Annie O’Shea’s coach, Tuffy Latour, joined the family in congratulating the racer on her strong finish.

“Annie performed like a champion today,” Latour said in an email. “On the line, she was calm, cool and collected. She pushed a track record start and slid two very consistent heats.”

Latour also recognized that the finish in France came on the heels of an impressive run in Austria.

“I couldn’t be prouder of the way she has conducted herself these past two weeks,” he said. “She is really putting all the pieces together this season.”

O’Shea was joined on the medal stand by her teammate, Breckenridge, Colo., resident Katie Uhlaender, giving the North American women a rare sweep of the skeleton medals. Uhlaender was the last American woman to win a skeleton World Cup medal in 2009.

O’Shea offered some advice to those with lofty aspirations: “Never doubt yourself. Never think you can’t do anything. If you can’t do it at that moment, you can learn to do it. You can get better at something every day.”

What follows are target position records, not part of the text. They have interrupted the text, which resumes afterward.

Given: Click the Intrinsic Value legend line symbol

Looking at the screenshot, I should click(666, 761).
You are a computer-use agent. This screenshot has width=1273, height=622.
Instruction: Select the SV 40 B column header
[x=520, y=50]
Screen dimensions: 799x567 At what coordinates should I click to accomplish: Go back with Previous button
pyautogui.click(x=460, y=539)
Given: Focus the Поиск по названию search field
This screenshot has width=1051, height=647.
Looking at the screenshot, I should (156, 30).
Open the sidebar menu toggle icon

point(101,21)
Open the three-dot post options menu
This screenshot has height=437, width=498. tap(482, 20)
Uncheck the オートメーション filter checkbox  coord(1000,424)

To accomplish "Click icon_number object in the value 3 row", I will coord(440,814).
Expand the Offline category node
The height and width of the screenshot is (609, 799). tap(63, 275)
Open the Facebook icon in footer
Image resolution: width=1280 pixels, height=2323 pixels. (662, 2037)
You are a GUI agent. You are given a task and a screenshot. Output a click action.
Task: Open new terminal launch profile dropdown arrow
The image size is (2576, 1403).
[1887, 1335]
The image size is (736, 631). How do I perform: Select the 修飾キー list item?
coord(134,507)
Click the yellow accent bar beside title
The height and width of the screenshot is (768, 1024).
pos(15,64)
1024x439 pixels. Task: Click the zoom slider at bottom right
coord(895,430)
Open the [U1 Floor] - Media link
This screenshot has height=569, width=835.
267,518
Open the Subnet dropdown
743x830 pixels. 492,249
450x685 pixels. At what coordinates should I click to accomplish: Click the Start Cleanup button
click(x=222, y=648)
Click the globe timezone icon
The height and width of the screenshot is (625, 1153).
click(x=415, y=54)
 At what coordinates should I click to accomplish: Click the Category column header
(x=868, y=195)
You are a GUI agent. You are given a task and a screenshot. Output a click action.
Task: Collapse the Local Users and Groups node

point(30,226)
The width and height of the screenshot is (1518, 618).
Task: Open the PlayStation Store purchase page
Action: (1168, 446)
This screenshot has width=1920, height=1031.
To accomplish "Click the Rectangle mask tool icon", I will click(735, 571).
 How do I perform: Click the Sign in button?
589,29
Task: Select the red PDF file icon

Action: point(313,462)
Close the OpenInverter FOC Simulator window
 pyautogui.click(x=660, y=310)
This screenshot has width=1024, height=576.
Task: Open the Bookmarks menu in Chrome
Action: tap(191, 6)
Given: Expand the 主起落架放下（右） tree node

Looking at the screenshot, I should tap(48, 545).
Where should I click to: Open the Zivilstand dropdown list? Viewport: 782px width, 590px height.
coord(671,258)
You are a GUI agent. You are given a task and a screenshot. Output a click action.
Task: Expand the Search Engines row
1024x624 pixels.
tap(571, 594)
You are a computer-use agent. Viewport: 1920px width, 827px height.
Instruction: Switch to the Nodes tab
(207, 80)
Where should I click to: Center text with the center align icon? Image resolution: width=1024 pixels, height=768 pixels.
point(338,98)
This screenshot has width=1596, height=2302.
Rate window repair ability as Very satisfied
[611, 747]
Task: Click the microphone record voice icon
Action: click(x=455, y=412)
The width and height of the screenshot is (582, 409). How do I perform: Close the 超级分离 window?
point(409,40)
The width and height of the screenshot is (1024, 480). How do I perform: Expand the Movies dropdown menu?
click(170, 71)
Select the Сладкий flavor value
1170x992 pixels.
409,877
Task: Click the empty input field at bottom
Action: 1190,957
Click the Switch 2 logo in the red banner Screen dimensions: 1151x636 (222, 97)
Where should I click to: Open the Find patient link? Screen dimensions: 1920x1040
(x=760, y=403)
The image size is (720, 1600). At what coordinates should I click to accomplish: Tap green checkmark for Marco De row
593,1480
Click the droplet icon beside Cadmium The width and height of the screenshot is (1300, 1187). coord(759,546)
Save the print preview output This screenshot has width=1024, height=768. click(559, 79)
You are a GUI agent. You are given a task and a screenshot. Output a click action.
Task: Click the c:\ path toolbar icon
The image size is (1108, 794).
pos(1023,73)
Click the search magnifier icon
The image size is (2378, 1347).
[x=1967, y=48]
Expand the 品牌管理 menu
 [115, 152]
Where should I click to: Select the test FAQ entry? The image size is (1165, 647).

The O’Sheas, who are fond of holiday tradition and movies, watched the classic film “It’s a Wonderful Life” the night before the races in France. The racer said her mother will likely watch the movie again the night before her next set of races in Germany — just in case it might have helped.

As for Annie, she’s not only taking her own advice, but she also plans to use this second-place finish in France as a lesson for the bigger goal: an Olympic medal at Sochi, Russia, in 2014.

“After doing so well [on an unfamiliar track], I know [a medal] is possible in Sochi,” O’Shea said. “I can do this.”